最果タヒさんの「好きの因数分解」を読んでいて、「書くことが好きなんじゃなくて、書かない時間が嫌い」って言ってて、天を仰いでしまった。(正しくはバスの天井を仰いだ)

これだよー。夏のあいだはずっとこれだった。なにか書こう、というきもちがあるんだかないんだか。衝動のようなものが自分から離れているようでこわかった。毎日寝て食べて仕事して、わらったりおこったりないたりしてたら「書く」隙間がないような気がして。でもどこかくるしい。満たされているのにからっぽになっていく。このままでいいのか?謎の不安。書きたい、というよりも、書かないでいる自分がしんどいんだ。あの衝動が恋しい。もう一生味わえなかったらどうしよう。その時間がいちばん生きている心地がするのに。でもその感覚すら忘れていた。

最果タヒさんのことはずっと知ってて、雑誌の最後のコラムをよく読んでた。
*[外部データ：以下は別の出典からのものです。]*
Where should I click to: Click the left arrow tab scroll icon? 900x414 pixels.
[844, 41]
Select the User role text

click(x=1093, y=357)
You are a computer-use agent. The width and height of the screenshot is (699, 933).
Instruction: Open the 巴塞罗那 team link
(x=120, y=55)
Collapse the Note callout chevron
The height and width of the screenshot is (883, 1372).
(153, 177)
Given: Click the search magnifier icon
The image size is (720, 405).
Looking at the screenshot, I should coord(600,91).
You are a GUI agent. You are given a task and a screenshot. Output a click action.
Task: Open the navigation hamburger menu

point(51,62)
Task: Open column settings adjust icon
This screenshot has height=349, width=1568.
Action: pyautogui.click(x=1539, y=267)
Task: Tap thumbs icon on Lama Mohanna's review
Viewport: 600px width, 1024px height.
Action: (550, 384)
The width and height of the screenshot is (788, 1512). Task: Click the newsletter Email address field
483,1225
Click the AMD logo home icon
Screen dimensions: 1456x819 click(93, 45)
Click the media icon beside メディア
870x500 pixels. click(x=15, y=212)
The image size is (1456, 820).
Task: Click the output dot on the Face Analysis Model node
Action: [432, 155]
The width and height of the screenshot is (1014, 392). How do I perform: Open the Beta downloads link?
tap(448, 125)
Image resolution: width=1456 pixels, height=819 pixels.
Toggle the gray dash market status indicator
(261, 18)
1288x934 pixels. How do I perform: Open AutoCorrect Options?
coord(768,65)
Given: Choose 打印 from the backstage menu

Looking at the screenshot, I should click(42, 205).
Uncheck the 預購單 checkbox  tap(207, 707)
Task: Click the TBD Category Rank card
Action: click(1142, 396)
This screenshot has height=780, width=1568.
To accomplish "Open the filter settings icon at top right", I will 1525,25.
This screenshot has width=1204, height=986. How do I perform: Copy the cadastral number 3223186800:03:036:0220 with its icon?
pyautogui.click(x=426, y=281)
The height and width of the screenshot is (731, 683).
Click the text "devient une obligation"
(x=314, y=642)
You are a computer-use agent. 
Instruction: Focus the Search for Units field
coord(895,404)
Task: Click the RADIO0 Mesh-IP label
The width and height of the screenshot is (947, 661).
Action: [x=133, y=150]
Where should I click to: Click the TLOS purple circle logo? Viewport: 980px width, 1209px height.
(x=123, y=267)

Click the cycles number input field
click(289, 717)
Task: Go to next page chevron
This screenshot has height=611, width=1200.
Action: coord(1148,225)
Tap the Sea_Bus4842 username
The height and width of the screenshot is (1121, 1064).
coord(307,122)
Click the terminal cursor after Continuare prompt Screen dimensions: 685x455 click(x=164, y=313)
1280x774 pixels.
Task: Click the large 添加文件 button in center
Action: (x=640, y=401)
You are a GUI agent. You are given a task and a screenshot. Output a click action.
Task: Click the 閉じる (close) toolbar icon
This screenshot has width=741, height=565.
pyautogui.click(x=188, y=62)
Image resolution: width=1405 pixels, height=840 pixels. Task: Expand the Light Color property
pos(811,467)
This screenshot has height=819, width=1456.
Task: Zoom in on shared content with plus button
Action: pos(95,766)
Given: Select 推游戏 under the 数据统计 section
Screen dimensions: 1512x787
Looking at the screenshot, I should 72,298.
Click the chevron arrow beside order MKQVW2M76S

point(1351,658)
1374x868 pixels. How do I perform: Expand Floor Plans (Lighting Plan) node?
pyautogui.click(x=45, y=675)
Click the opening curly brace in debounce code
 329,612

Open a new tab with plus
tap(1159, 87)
詩人という職業にもちろん憧れがある。だから嫉妬している。わたしは書くことをたぶん職業にはできないんじゃないかとおもう。仕事にしてしまったら書けなくなる気がしてならない。やってみたこともないのにわからないけど。

いつもなにか書こうとして、いや、書くときだけじゃなく、生活全般でそうなんだけど、わたしは足のつかない海みたいなところで、顔だけだして、あっぷあっぷしているみたいなイメージなんです。必死でつかめない水のなかでもがいて、なんとか顔はだして、すくない空気をちょっとだけ吸って吐いて、やっと息をしている、みたいな。いつも考えが足りなくて、容器ほとんど水で満たされたところの、わずかな隙間で思考しているような。だから支離滅裂だし、ほらこの文章だってもうわけがわからない。書きたいことの半分も書けているかわからない。これが、書くことをたくさん重ねればもっと自分の考えにぴったりあった文を書けるようになるようなことなのか、そもそもわたしの性格上無理なのか、生まれ持ったものなのか、よくわからない。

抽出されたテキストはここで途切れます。